Nikolai "Pawn" said...

I'm really unsure of why you'd want to "cheat" at D&D since it's not like it's a life or death (at least in the conventional way of thinking) matter, right?

As for whether or not you'd want to keep secrets, I think it's something that's almost important and entirely necessary. You're right when you say that it's not like we can actually ever know everything about a player's reactions but I think that's the fun of the game, the complete unpredictability. And most secrets, at least in my findings, aren't in the numbers of the game anyway, but rather in the actions or knowledge of a character.

Zzarchov said...

In the above example, as a GM, I'd be thrilled.

1.) he wrote it down
2.) It surprised me

As a GM I don't fudge die rolls against players, TPK's do happen from sheer dumb luck.

Likewise if a player does that to me, he has increased MY enjoyment.

Im a "referee" though not a "Storyteller", so I expect the players to be the storytellers and bring the plot. The dragon who is frustrated by the magically ungraspable warrior makes a much better tale to tell over the years then another grind.

Storyteller said...

@Daemynic: I agree! I think that cheating at D&D is just kind of silly. The whole point of the game is chance, if you take the chance element out of it, it just sort of crumbles!

Thank you for your take on the cheating topic! Out of curiosity, are you primarily a player or a DM? I think that DM's may more naturally be in favor of transparency while players are against it and I'm trying to see if that theory holds any weight.

@Zzarchov: I've had players hatch a secret plan before and write it down, only to have them reveal it to me and have me notice that, had they mentioned it to me earlier it wouldn't have been allowed. For example, buying an item that wouldn't have been available, or stealing something that has a magical ward on it. Sometimes it can work really well, and I do love it when player surprise me though. These are the kinds of things I worry about though. When players are responsible and write things down, as long as they're intelligent about what they can and can't do without DM permission, it does work out well more often then not.

Nikolai "Pawn" said...

At this point, I'm a pretty large player. However, I'm really hoping that will change in the future. I'm currently planning a campaign in 4e with the help of the current GM, and we're working together in order for me to learn more and more so that soon I'll be able to take over GMing. *chuckles* I hope that doesn't throw your entire theory out the window.
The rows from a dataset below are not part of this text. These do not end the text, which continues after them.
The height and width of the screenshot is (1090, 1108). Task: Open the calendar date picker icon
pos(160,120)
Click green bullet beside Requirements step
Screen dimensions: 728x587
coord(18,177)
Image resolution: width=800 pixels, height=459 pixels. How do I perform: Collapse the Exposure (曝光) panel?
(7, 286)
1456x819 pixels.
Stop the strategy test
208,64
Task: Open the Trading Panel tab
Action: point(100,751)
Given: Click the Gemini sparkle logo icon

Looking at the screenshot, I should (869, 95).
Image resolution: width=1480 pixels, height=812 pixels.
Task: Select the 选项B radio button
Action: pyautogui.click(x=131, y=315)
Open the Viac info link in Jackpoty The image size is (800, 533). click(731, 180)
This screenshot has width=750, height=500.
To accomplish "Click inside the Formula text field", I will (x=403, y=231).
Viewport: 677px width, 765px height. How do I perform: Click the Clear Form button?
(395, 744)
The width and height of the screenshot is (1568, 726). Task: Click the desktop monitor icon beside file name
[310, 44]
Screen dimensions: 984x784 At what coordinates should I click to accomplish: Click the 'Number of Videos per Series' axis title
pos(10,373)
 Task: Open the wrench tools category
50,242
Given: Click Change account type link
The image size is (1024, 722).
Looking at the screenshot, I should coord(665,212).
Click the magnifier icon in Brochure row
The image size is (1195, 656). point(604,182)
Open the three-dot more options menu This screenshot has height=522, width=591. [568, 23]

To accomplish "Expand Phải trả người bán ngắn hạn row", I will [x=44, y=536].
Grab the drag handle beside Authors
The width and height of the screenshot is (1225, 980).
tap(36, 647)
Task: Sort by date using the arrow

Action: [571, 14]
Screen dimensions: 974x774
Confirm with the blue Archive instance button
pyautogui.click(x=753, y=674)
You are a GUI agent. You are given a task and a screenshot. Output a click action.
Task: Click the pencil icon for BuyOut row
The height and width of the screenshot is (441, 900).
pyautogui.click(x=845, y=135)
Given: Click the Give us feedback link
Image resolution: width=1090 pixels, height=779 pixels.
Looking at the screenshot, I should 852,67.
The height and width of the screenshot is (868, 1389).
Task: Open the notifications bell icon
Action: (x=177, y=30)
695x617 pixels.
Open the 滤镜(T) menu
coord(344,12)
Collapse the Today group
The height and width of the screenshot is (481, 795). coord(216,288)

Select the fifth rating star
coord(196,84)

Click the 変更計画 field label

But yes, I'm a player currently with strong GMing bent. ;) I'm also a really new player, only have played Pen and Paper for the last... month and a half. So not sure how that will skew your thoughts about that.

Storyteller said...

@Daemynic: A DM in training! Excellent! Welcome to the fold. Let me know how your campaign goes!

Unknown said...

I take the middle of the road with regards to the keeping secrets from the DM issue.

I have, I guess what you would call "limited transparency". I don't keep copies of character sheets and track how many arrows each player has blah blah blah. But I do keep a list of the info. I find most pertinent (skills, feats, magic items, total coinage to name a few). It is up to the players to be honest, and if someone wants to cheat then......they'll get away with it at my table but are they really making the game better for themselves?

The reason I believe in keeping my list of pertinent information is that you can accidentally make an encounter/adventure too challenging if you don't watch. Or, you could accidentally cause a mishap that you didn't intend.

For example: Having a party that just got an item valuable to the storyline run into a rust monster who destroys the item.

See, knowing the vital info. is not just about making the encounters more challenging, but also about avoiding the wrong challenges that sap the fun out of the game. Its really in the player's best interests to be honest.